→ **Исходный отрывок**
········

Из всех авраамических религий настоящее жертвоприношение животного, Курбан-байрам, сохранилось в одном лишь исламе, как если бы процесс сублимации в нем остановился на промежуточной фазе; но это не столь важно. Решающий фактор — само наличие сублимации, то, что насилие становится частью обряда и нейтрализуется им. Это и обеспечивает Курбан-байрам: осуществляя ограниченное насилие в определенных строгих рамках, обряд мешает ему пойти дальше и найти другие мишени. Просвещенная публика порой торопится разоблачить «жестокую» религию и приравнять ритуальное заклание барана к тому, что творят джихадистские палачи. Они проявляют тотальное непонимание этого обряда: далекий от прославления убийства, он воспроизводит поступок Авраама, когда тот пощадил своего сына, заменив на барана. Ислам предписывает приносить в жертву животное именно затем, чтобы прекратить человекоубийство. Тем авраамические религии и отличаются от нынешних секулярных религий, основанных на радикальной десублимации: одержимые смертельной ненавистью и лишенные обрядов, способных ее сублимировать, эти тоталитарные диспозитивы отдались безграничному террору и истреблению.

Значит ли это, что авраамическим религиям удалось навсегда порвать с архаическим насилием человеческих жертвоприношений? История показывает, что такой разрыв никогда не бывает необратимым. Как и Евхаристия, обряд Курбан-байрама не способен помешать фанатикам нести гибель во имя Бога. Более того, он может им

посодействовать, давая пример «благословленной Богом» сцены умерщвления. Если жертвенные диспозитивы и впрямь обратимы, если, будучи предназначены защищать нас от насилия, они могут порой ему благоприятствовать, то это потому, что они работают как линии идентификации. Верующий вполне может идентифицировать себя с животным на алтаре, о чем свидетельствует молитва, произнесенная когда-то в Магрибе жрецом во время Курбан-байрама: «О Господь, эта жертва и есть я, его плоть

— моя плоть, его кровь — моя кровь, его кожа — моя кожа, его кость — моя кость».

········

→ **Фрагмент данных**
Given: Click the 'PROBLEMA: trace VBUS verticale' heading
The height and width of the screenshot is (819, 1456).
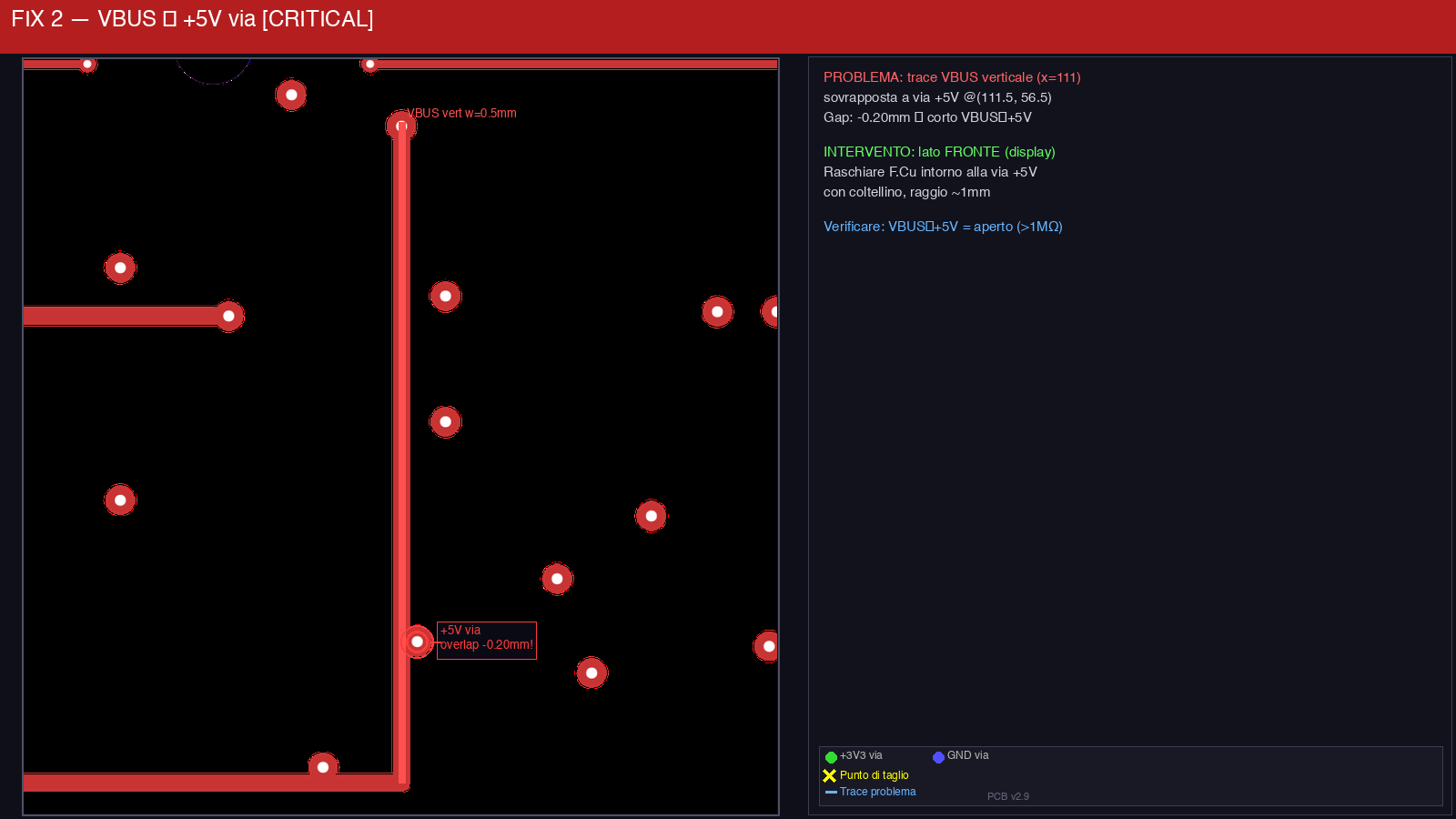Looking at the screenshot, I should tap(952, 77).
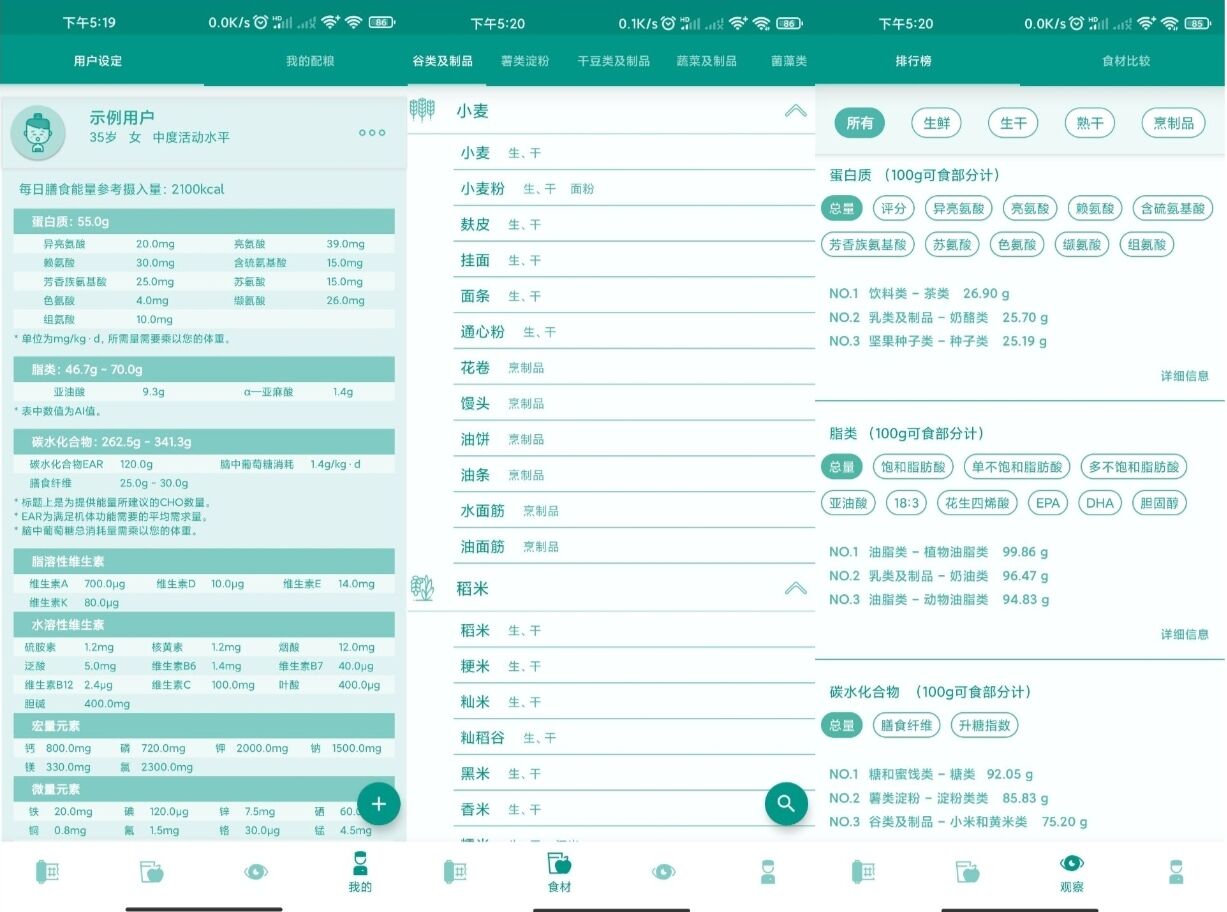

········

→ **Задание 1**
Перечислите все части тела животного, которые жрец в молитве из отрывка о Курбан-байраме называет своими.
→ **Задание 2**
Переведите на английский язык предложение из отрывка о Курбан-байраме: «Ислам предписывает приносить в жертву животное именно затем, чтобы прекратить человекоубийство».
Данные взяты из другого источника, не из отрывка.

→ **Правильный ответ 1**
Плоть, кровь, кожа, кость.

→ **Правильный ответ 2**
Islam prescribes the sacrifice of an animal precisely in order to put an end to the killing of human beings.